(Excerpts from a dataset)
+ + + +

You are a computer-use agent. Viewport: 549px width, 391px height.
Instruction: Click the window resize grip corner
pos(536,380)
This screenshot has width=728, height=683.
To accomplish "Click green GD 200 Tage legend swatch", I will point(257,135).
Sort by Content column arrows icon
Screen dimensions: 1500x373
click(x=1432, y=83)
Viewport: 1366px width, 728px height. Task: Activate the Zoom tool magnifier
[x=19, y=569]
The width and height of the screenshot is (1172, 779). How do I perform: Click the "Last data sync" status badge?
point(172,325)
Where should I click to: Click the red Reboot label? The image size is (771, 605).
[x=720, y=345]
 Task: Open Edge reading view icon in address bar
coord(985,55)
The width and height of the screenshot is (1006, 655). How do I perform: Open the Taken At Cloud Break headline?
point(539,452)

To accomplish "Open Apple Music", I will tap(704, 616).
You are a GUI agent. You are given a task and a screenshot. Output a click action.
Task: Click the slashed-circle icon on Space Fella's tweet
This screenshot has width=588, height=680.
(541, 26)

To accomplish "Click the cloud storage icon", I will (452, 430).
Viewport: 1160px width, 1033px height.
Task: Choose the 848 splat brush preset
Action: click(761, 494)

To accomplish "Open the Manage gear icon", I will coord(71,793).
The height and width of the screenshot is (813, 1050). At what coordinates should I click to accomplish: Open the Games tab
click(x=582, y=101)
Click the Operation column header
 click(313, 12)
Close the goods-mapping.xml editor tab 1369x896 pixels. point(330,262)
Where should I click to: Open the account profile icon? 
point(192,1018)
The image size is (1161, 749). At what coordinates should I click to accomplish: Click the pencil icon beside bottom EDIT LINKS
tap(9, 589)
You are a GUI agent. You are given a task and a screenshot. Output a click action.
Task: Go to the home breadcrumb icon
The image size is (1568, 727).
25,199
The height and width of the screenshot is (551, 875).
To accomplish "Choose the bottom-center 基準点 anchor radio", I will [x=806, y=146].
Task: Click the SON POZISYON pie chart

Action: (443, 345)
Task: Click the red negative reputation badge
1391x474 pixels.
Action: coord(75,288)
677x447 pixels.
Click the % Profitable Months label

+ + + +

Repeat exactly, and only, the lines of the records above, starting with the line that contains "Where should I click to: Open" and ending with the final line, both included.

## Exercise solution
Where should I click to: Open the account profile icon? 
point(192,1018)
The image size is (1161, 749). At what coordinates should I click to accomplish: Click the pencil icon beside bottom EDIT LINKS
tap(9, 589)
You are a GUI agent. You are given a task and a screenshot. Output a click action.
Task: Go to the home breadcrumb icon
The image size is (1568, 727).
25,199
The height and width of the screenshot is (551, 875).
To accomplish "Choose the bottom-center 基準点 anchor radio", I will [x=806, y=146].
Task: Click the SON POZISYON pie chart

Action: (443, 345)
Task: Click the red negative reputation badge
1391x474 pixels.
Action: coord(75,288)
677x447 pixels.
Click the % Profitable Months label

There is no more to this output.